> Aim of the exercise: Copy the listing again, starting at its beginning and stopping after the line that contains "615x461 pixels. (x=43, y=277)". Replace "Instruction" with "Directive" and keep everything else the same.

[Begin Records for processing]

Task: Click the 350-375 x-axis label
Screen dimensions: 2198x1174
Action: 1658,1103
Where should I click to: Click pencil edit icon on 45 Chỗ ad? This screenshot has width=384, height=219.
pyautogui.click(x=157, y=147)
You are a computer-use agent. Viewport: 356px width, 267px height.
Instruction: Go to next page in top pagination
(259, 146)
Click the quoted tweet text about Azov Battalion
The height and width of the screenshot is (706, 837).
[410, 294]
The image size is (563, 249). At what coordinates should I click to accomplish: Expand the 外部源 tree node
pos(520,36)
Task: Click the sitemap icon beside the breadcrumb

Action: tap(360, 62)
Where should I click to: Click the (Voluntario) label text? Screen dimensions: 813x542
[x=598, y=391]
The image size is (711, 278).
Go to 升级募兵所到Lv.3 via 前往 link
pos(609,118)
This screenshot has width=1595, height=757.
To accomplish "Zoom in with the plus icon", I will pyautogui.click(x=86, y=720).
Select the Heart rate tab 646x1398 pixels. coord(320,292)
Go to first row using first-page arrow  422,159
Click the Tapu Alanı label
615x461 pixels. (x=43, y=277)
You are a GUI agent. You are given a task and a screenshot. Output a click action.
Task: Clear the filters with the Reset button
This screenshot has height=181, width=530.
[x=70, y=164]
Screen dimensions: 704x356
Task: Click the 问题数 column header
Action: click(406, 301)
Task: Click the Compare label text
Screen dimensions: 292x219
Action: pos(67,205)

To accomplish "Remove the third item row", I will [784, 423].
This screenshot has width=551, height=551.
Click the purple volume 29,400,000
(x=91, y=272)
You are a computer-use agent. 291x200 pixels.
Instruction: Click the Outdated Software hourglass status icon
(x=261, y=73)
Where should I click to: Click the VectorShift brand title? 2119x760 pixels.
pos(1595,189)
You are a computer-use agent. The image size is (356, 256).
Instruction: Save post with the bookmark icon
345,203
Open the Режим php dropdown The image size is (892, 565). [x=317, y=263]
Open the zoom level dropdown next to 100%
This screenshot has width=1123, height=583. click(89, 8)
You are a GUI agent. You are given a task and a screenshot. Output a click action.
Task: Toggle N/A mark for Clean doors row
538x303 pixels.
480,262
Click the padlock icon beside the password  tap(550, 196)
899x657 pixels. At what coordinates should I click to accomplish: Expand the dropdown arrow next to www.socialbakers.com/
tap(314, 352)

[End Records for processing]

> Result for this exercise:
Task: Click the 350-375 x-axis label
Screen dimensions: 2198x1174
Action: 1658,1103
Where should I click to: Click pencil edit icon on 45 Chỗ ad? This screenshot has width=384, height=219.
pyautogui.click(x=157, y=147)
You are a computer-use agent. Viewport: 356px width, 267px height.
Directive: Go to next page in top pagination
(259, 146)
Click the quoted tweet text about Azov Battalion
The height and width of the screenshot is (706, 837).
[410, 294]
The image size is (563, 249). At what coordinates should I click to accomplish: Expand the 外部源 tree node
pos(520,36)
Task: Click the sitemap icon beside the breadcrumb

Action: tap(360, 62)
Where should I click to: Click the (Voluntario) label text? Screen dimensions: 813x542
[x=598, y=391]
The image size is (711, 278).
Go to 升级募兵所到Lv.3 via 前往 link
pos(609,118)
This screenshot has width=1595, height=757.
To accomplish "Zoom in with the plus icon", I will pyautogui.click(x=86, y=720).
Select the Heart rate tab 646x1398 pixels. coord(320,292)
Go to first row using first-page arrow  422,159
Click the Tapu Alanı label
615x461 pixels. (x=43, y=277)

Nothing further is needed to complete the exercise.